==== RECORDS ====

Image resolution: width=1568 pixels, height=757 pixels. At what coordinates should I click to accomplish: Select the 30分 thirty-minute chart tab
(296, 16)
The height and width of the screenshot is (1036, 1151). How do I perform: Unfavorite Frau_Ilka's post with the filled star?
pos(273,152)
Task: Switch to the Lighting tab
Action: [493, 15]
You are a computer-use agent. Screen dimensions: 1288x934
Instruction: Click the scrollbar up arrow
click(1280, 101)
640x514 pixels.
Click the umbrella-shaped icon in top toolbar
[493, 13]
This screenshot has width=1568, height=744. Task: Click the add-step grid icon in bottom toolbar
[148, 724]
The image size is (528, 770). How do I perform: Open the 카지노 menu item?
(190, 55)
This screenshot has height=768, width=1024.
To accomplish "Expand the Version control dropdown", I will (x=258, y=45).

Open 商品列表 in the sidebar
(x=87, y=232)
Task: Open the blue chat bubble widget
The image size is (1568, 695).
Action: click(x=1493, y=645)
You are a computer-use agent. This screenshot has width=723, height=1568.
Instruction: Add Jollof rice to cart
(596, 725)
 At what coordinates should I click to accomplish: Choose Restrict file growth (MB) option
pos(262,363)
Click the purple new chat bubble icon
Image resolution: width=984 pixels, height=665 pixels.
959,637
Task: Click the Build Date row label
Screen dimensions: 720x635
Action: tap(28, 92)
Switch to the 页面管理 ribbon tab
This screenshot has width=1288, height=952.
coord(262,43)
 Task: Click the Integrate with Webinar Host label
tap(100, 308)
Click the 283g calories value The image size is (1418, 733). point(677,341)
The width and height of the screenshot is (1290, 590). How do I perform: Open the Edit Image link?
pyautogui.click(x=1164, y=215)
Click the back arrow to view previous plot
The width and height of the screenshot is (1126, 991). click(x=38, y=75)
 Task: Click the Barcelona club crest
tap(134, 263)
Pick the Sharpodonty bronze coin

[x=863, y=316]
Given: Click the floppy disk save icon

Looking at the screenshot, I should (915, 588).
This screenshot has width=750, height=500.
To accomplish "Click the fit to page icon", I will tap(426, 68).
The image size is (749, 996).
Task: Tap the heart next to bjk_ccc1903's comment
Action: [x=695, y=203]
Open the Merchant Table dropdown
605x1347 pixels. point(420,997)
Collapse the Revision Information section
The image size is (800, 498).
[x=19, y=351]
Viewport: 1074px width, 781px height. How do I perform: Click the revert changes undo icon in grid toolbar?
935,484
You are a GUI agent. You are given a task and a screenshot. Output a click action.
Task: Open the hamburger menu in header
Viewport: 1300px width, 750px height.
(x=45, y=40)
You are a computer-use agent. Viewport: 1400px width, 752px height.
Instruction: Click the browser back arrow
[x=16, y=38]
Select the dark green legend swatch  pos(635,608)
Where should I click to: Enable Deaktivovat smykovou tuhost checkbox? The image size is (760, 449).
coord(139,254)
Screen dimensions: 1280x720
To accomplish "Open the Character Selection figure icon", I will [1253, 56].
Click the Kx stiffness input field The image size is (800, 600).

====

### [REQUIREMENT]
Only the number of lines in the data that hold "computer" should be stated.

### [ANSWER BOX]
3